What’s that Sound? – #JustJoJan

Hear that? That gurgling sound? That’s your opportunity to vote for the Thursday Doors badge going down the drain. Voting ends today at noon, North American eastern time.

Thanks to everyone who has voted, and thanks to Linda G. Hill for a JusJoJan prompt to let me remind you one last time (I promise).

33 comments

    1. No. Rain water is not allowed in sanitary sewers, and we are encouraged, although not required in our town, to keep our rain/runoff on our property. I ran our downspouts into drywells because of the stupid way our yard is sloped. The water would run up against the house in too many places. The year we moved in, I ended up digging a sump pit in the yard and pumping water away from the house.

      Liked by 1 person

  1. I’ve never seen a creek I didn’t like! Diverting water away from where it shouldn’t be going is very often a daunting project. When I was a kid, one of our neighbors was facing that task. He asked my dad for advice. My dad, as I remember, even drew the layout for this guy. But, the neighbor ignored the advice he asked for and did it his way. Next rainstorm he had a very flooded cellar!

    He actually came to my dad again, and my father pretty much did the project himself. The neighbor never had that problem again. But he did still have an ego problem!🤗
    Ginger

    Liked by 1 person

    1. I like creeks, as long as they can’t overflow and flood our house. When I was a kid, the creek behind our house flooded a couple times.

      We have very sandy soil, so if I get the water below the frost line, it drains pretty well.
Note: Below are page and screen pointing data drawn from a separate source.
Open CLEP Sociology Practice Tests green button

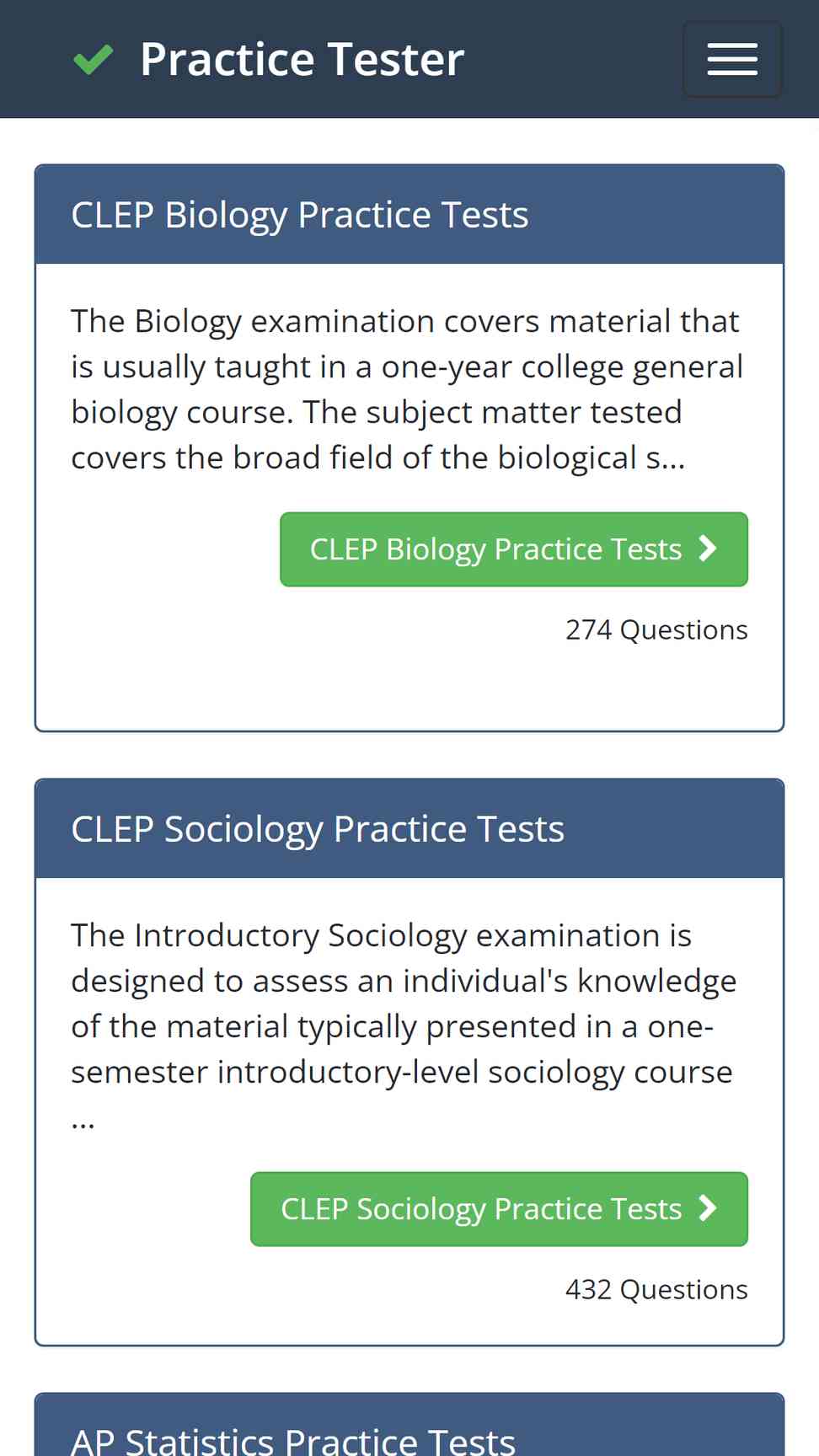[499, 1209]
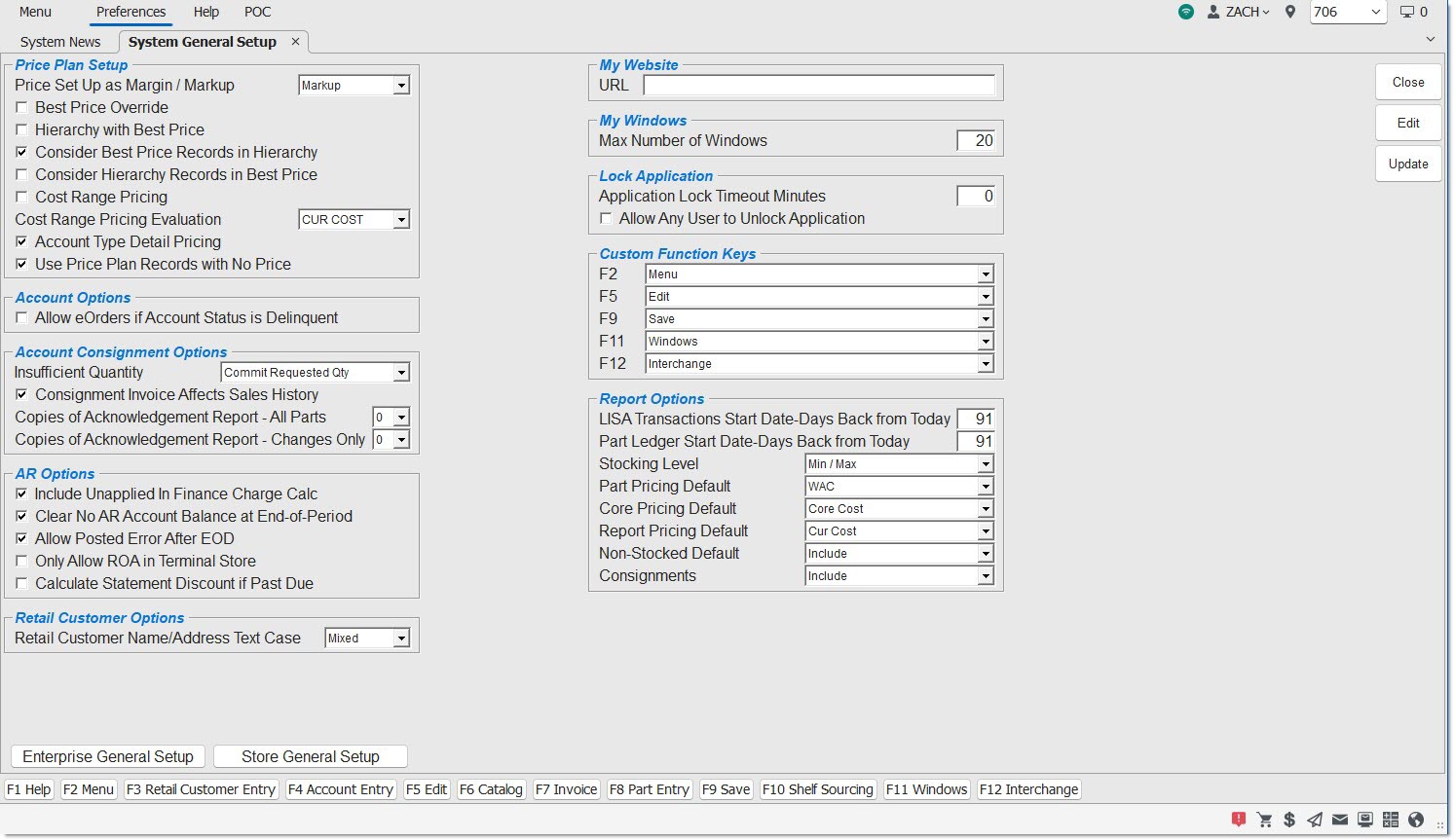The height and width of the screenshot is (840, 1454).
Task: Click the paper plane send icon
Action: pos(1315,820)
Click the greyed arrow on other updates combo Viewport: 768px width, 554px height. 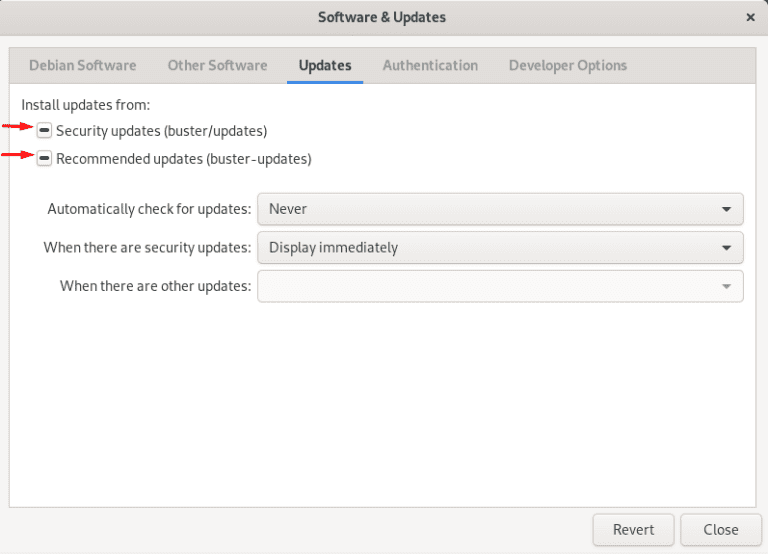pyautogui.click(x=726, y=286)
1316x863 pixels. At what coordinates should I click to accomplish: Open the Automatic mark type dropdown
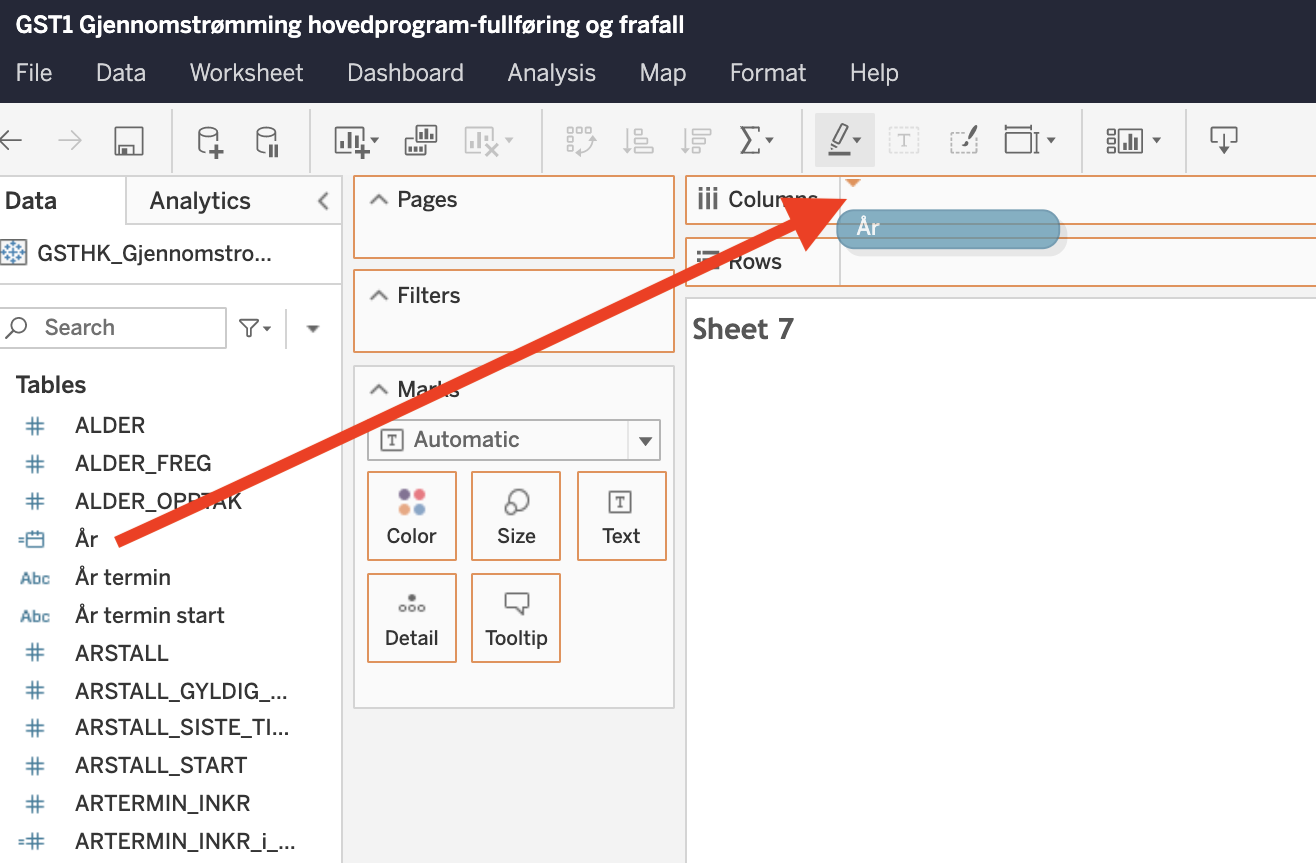point(644,440)
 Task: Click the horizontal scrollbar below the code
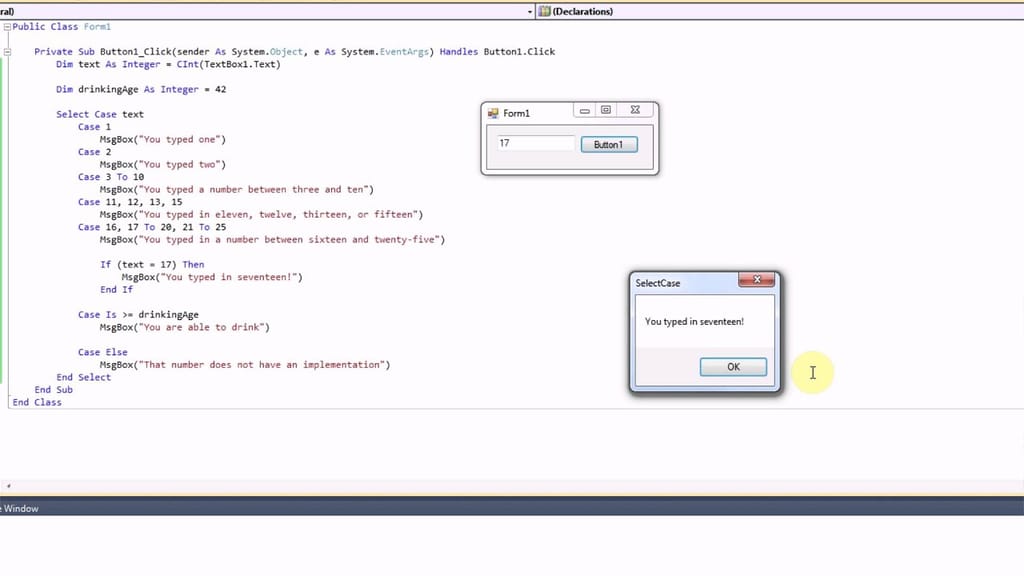(x=400, y=488)
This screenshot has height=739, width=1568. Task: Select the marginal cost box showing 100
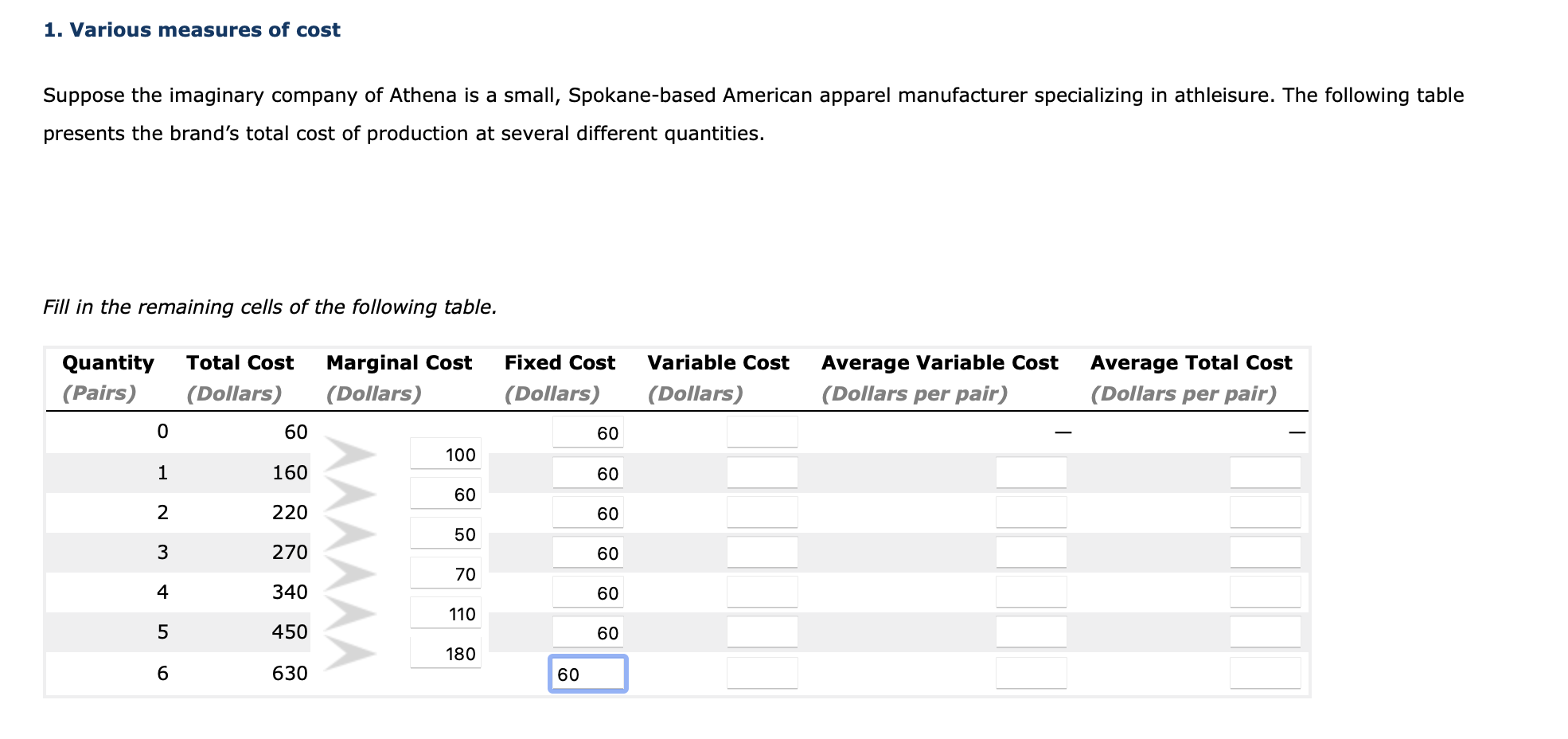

      We move it to get it away from the house and/or to keep it from freezing on the surface in places where people (us, delivery folks) walk.

      You gotta love a guy who asks for advice and then ignores it. I know such a person. Your dad was very kind to help him the second time.

      Like

    1. Oh no, it’s all contained in our yard, just not where it can pool up into the basement Windows.

      We have very sandy soil. Once I got below the frost line, I made a dry well from 2 5-gallon buckets. The soil drains so fast, you could put a hose in and never see any water pooling.

      When we moved in, we had a warm rain in late January. The ground was frozen. The rain and melting snow pooled up next to the house and was about an inch below the basement windows before I got home with a pump. Neighbors told us the previous hone owner ran a pump often in the winter. I put the first drain in that spring.

      Liked by 1 person

  2. Love the pictures and your work building the drain! I’m glad you mentioned the reason for all of that, but I am confused. Do you know why the state won’t allow rain run-off in the sewer system? Just curious as I have lived in states that have the rain run-off go into the sewer system and here in California it all drains into the ocean…not sure that’s good or bad. In the new areas of development in Phoenix area, they created parks that are actually shaped and sloped like large ponds where drains take the rainwater from the roads and collects it there for it to absorb into the soil.

    Liked by 1 person

    1. The creek that ran behind the house I grew up in until I was about 10, has flooded a huge section of that town about a dozen times since 1950. Two floods this century have caused amazing amounts of damage. If they ever could make a case for putting a flood-control dam on a creek, this one would certainly qualify.